§ THINGS TO DO:
(a) In the updates on the Van Gogh Museum dispute, what does the Paris publisher's communique offer the museum?
(b) Carry on the updates on the Van Gogh Museum dispute from the point where they end.

§ TEXT SHOWN:
■ ■ ■ ■

UPDATE November 15, 3:20 p.m. ET: The Canadian publicist for Abrams has provided the following response to questions about the Van Gogh Museum’s allegations: “We will answer to the museum’s statement tomorrow, point by point to their affirmations and controversy. We have not changed our minds and are very happy that from now on everybody can make their own opinion after seeing the drawings and reading the analysis in the book,” says Bernard Comment.
UPDATE November 17, 9:52 ET: A communique from the Paris publisher of the book, dated November 17, rebuts the assessments of the Van Gogh Museum, and offers the museum “the possibility of jointly organizing, within a reasonable time frame, a public debate between experts.” The communique also suggests that the museum is claiming “de facto right to a monopoly of attribution.”

■ ■ ■ ■

§ Saved entries:
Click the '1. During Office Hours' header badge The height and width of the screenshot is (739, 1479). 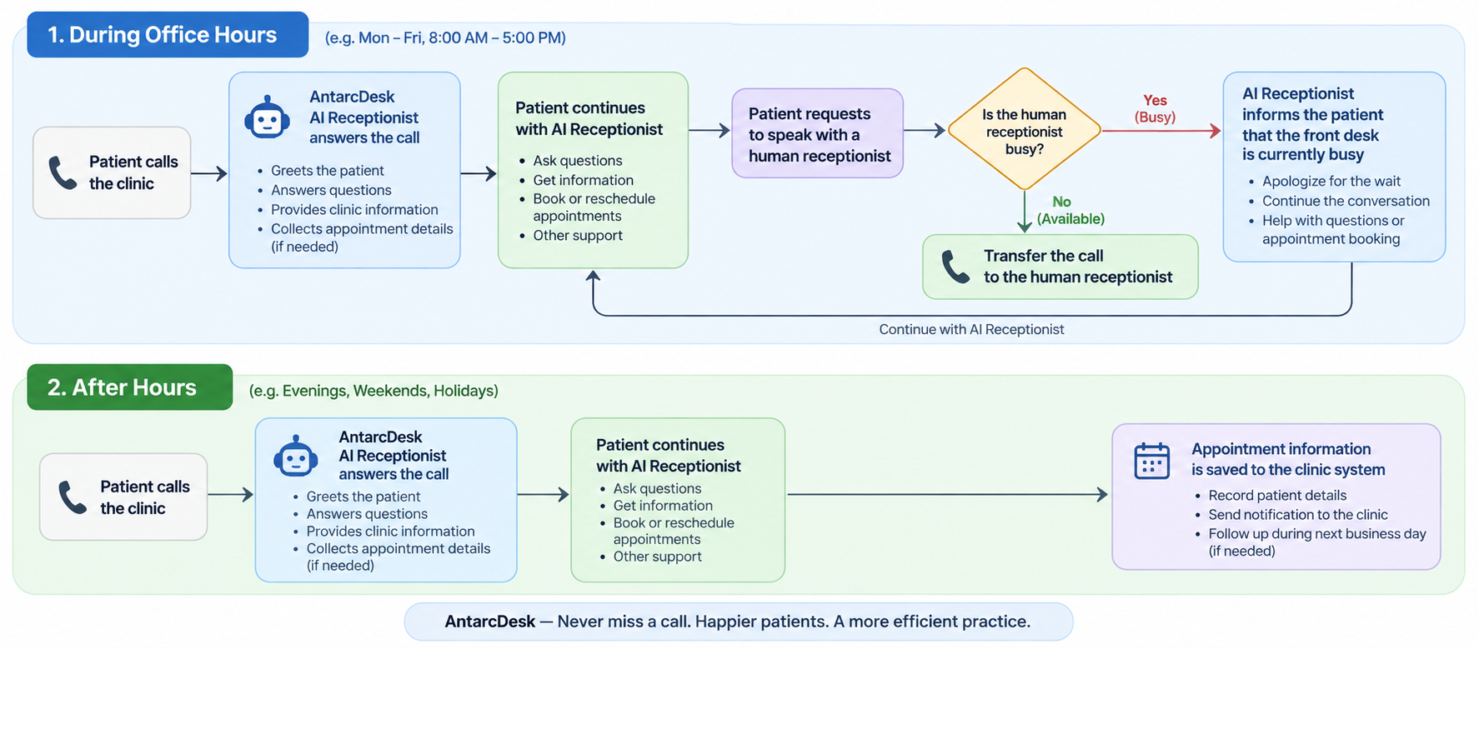168,35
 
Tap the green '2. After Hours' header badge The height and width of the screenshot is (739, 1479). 130,387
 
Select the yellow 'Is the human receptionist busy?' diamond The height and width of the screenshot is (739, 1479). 1024,130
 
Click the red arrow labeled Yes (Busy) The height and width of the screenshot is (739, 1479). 1161,131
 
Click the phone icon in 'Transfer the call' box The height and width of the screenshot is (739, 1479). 955,267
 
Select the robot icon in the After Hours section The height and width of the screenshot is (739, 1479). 296,456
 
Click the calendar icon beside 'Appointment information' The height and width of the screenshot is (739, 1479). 1152,461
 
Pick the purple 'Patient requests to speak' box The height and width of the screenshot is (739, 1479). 817,133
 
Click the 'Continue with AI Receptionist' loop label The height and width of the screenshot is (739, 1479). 971,330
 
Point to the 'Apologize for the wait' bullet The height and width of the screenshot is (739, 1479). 1331,182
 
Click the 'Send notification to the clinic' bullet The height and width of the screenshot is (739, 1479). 1298,515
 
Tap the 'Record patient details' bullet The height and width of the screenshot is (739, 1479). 1277,496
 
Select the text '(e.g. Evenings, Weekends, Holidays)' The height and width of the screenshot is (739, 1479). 374,391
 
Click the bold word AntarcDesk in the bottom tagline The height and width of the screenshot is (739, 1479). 490,622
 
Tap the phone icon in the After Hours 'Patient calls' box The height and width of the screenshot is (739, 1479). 73,497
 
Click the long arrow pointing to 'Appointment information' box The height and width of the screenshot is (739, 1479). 948,495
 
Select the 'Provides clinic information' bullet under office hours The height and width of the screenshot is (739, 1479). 354,210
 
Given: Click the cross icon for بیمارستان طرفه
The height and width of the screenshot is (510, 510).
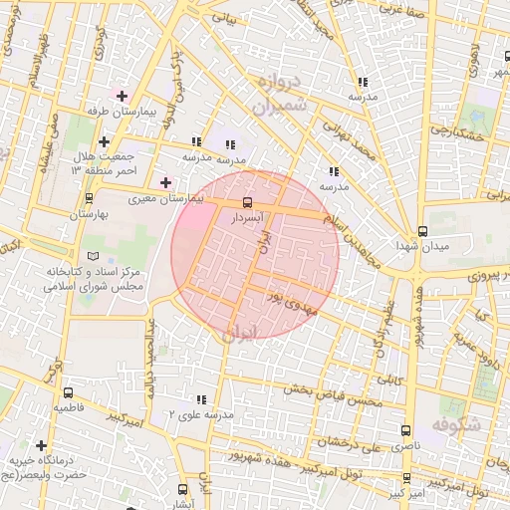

■ ■ ■ ■

§ RESPONSES TO THE TASKS:
(a) It offers the museum the possibility of jointly organizing, within a reasonable time frame, a public debate between experts.

(b)
The communique outlines the following counterarguments penned by Bogomila Welsh-Ovcharov: First, that Van Gogh’s “characteristic style is not in evidence” because “the iconography and draftsmanship of the drawings reflect Van Gogh’s development as a draftsman.” Second, that the brownish ink used reflects the fact that Van Gogh “was familiar with various types of inks and was using them from his earliest creative years.” Third, that what that Van Gogh Museum notes as “topographical errors” in the drawings do not suggest that the sketches are inauthentic, but rather that “Van Gogh’s sketchbook drawings confirm that the artist at times was more interested in composition than in the actual architectural structure for his motifs, as it can be observed in some of his paintings.” Fourth, regarding the Van Gogh’s concerns about the sketchbook’s provenance, Welsh-Ovcharov states that “the museum is relying on information received in 2007 and not on archival research” which includes a note in a journal of a cafe where a Dr. Félix Rey is documented to have left a sketchbook of Van Gogh’s for the cafe owners. Fifth, regarding the museum’s assessment that the notebook is unreliable, and that pages the museum previous examined are not included in the “lost” sketchbook, Welsh-Ovcharov states that “the two-sided page of the notebook dated 19 June was inadvertently kept by teh family adn therefore could not be reproduced in the book.”
The communique also notes that art historian Ronald Pickvance, who worked with Welsh-Ovcharov to authenticate the drawings, stated to the New York Times on November 15 that all 65 drawings are “absolutely O.K., from one to 65… end of song, end of story.”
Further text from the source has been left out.